John C Klensin wrote:
--On Monday, April 18, 2011 13:19 +0100 Tony Finch
<dot(_at_)dotat(_dot_)at> wrote:
Murray S. Kucherawy <msk(_at_)cloudmark(_dot_)com> wrote:
I don't think this work is targeted at intermediaries. In
fact, I'd be completely fine with expressly saying it's meant
to address processing at ingress MTAs only.
If you are going to make that kind of restriction, it should
happen at submission servers only.
There is a history of MX servers making "helpful" fix-ups to
messgaes (e.g. inserting missing message-id or from headers)
before handing them over to anti-spam software, which can make
spam/legit checks invalid in both the positive and negative
senses. So I think MXs should be as transparent as possible so
that downstream security software is less likely to have
interop problems. Intermediate relays should also be as
transparent as possible.

EXERCISE REQUIREMENTS:
1 – Transcribe the stretch of the mailing-list excerpt from "John C Klensin" through "submission servers only.".
2 – Decide whether each statement agrees with the mailing-list excerpt, answering yes or no and quoting the deciding words. (a) The work under discussion is described as targeted at intermediaries. (b) One restriction proposed is that it apply only at submission servers. (c) Intermediate relays are urged to make fix-ups to messages.
3 – Take the mailing-list excerpt further, starting after its final sentence.

Some records
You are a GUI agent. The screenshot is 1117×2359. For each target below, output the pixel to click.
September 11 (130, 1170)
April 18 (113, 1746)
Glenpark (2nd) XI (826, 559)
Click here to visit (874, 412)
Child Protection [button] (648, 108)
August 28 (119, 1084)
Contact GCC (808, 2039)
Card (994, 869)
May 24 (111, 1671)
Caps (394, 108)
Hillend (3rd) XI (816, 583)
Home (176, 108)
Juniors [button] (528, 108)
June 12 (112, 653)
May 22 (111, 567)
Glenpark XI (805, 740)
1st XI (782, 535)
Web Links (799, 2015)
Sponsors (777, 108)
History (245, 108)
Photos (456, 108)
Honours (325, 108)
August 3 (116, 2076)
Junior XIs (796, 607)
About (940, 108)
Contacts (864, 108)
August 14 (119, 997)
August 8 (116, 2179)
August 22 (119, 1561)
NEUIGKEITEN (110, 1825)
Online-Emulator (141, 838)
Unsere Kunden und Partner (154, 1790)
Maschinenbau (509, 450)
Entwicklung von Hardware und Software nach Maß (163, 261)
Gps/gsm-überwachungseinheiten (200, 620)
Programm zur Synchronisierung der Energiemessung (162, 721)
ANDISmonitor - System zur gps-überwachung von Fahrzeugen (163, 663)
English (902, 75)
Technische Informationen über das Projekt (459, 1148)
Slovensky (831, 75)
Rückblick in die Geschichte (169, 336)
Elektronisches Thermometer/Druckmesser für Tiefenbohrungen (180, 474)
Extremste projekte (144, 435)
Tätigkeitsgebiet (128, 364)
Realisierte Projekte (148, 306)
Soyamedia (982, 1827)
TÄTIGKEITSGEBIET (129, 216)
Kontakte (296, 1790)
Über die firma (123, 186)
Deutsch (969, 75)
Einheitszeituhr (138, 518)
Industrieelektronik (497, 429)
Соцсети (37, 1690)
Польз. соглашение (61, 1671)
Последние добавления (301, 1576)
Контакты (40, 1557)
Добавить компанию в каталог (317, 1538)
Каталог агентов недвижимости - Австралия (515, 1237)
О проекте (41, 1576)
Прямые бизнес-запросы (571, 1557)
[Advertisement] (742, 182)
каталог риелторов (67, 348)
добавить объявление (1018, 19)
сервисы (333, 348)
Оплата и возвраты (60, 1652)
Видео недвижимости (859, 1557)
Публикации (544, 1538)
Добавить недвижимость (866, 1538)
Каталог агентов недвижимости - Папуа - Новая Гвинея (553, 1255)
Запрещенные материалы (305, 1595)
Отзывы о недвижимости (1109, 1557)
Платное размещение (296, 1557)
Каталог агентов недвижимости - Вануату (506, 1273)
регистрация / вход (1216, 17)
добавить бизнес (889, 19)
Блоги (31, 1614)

OUTPUTS:
1 –
John C Klensin wrote:
--On Monday, April 18, 2011 13:19 +0100 Tony Finch
<dot(_at_)dotat(_dot_)at> wrote:
Murray S. Kucherawy <msk(_at_)cloudmark(_dot_)com> wrote:
I don't think this work is targeted at intermediaries. In
fact, I'd be completely fine with expressly saying it's meant
to address processing at ingress MTAs only.
If you are going to make that kind of restriction, it should
happen at submission servers only.

2 –
(a) No: "I don't think this work is targeted at intermediaries."
(b) Yes: "it should happen at submission servers only."
(c) No: "Intermediate relays should also be as transparent as possible."

3 –
Of course, this is exactly what RFCs 4409, 5068, and 5321 say:
considerable flexibility for making fixes for the submission
server, which is presumably under the control of (or at least
responsible to) the sender; relays don't mess with message
contents until they get to the delivery server. Various
operational considerations have modified that somewhat but, if
this specification doesn't apply to intermediaries, it changes
nothing except, as Eric Burger points out, the practical
definition of well-formed messages.
IMO, if we want to do that (and I'd personally not favor it), we
should do so in some 5322bis, not try to sneak the changes in
via a BCP that is inconsistent with 5322.
+1
You can see one common issue the malformed message I-D shows as an
example with the field-name having a space:
"field-name :"
This would be akin to the SMTP space syntax debates, with the example:
Mail From:space<address>
Recognizing this long time issue, this note was added to RC5322
(Section 3.3)
Since it has been a common source of errors, it is worth noting that
spaces are not permitted on either side of the colon following FROM
in the MAIL command or TO in the RCPT command. The syntax is exactly
as given above.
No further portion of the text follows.